[The problem]:
Exact reproduction of the data is required, with images excluded.

[Task inputs]:
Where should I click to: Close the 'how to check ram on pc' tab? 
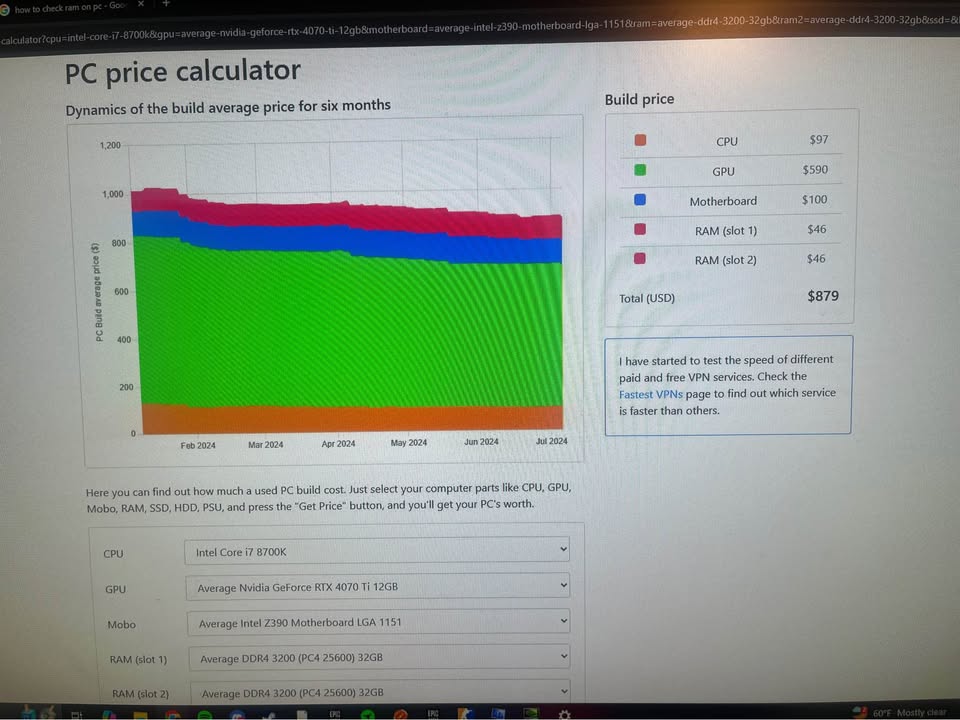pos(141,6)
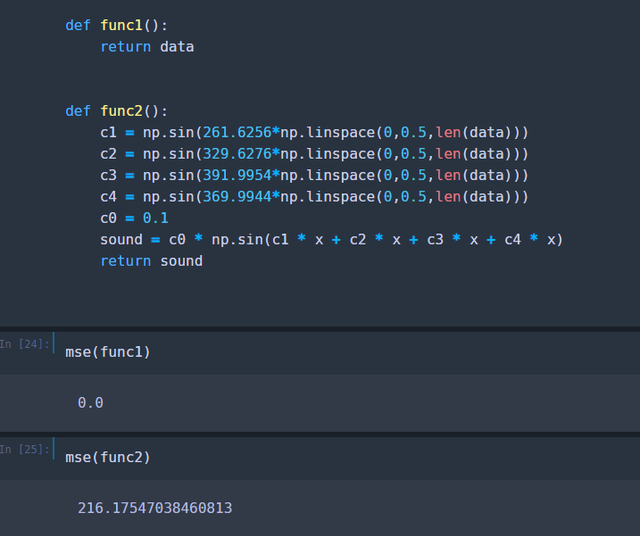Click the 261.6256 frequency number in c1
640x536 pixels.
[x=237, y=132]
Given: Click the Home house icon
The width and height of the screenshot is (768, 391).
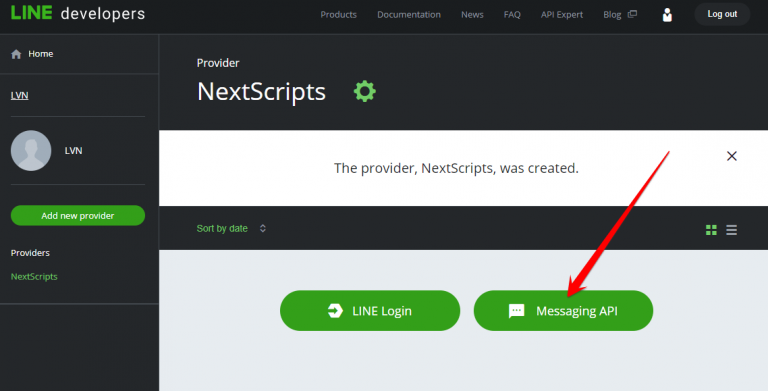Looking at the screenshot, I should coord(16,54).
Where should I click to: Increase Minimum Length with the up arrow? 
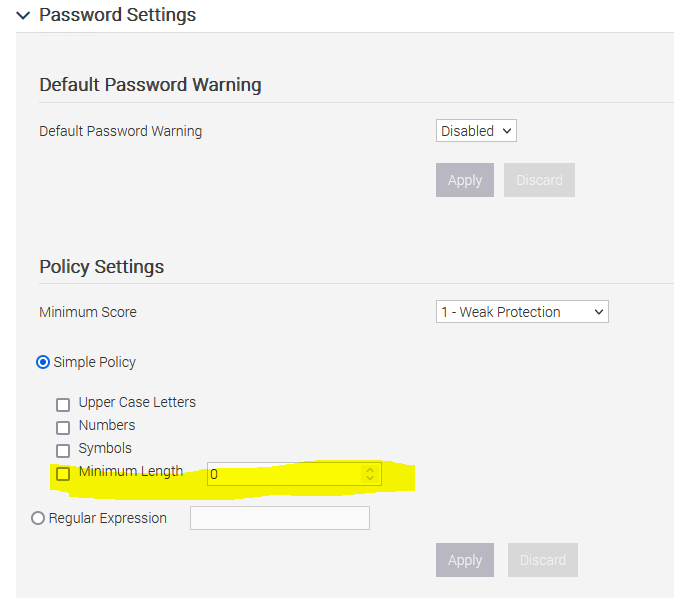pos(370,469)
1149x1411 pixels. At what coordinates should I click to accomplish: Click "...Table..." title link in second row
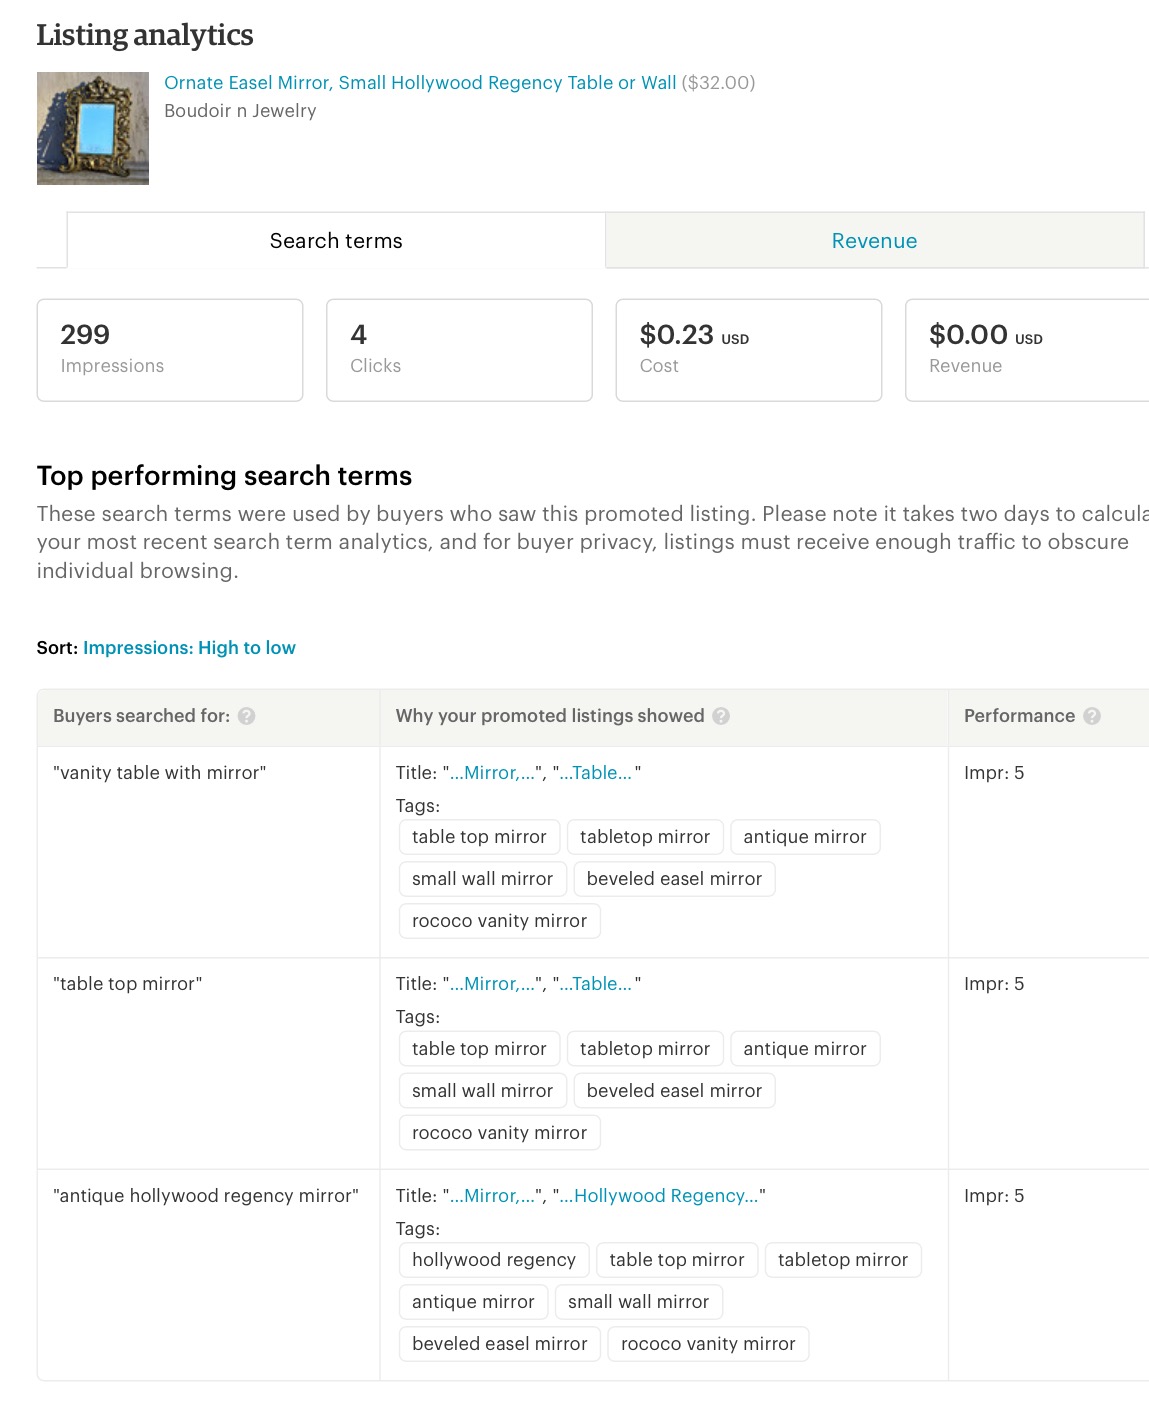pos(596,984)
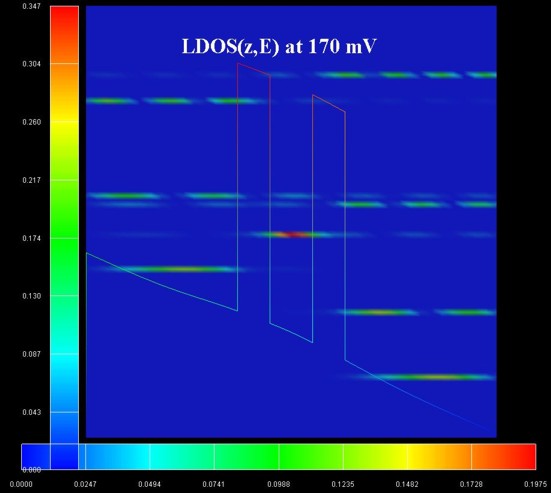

[Task result]:
Where should I click to: Close the 'how to check ram on pc' tab? 
pos(141,6)
Click the 261.6256 frequency number in c1
640x536 pixels.
[x=237, y=132]
Given: Click the Home house icon
The width and height of the screenshot is (768, 391).
Looking at the screenshot, I should coord(16,54).
Where should I click to: Increase Minimum Length with the up arrow? 
pos(370,469)
1149x1411 pixels. At what coordinates should I click to accomplish: Click "...Table..." title link in second row
pos(596,984)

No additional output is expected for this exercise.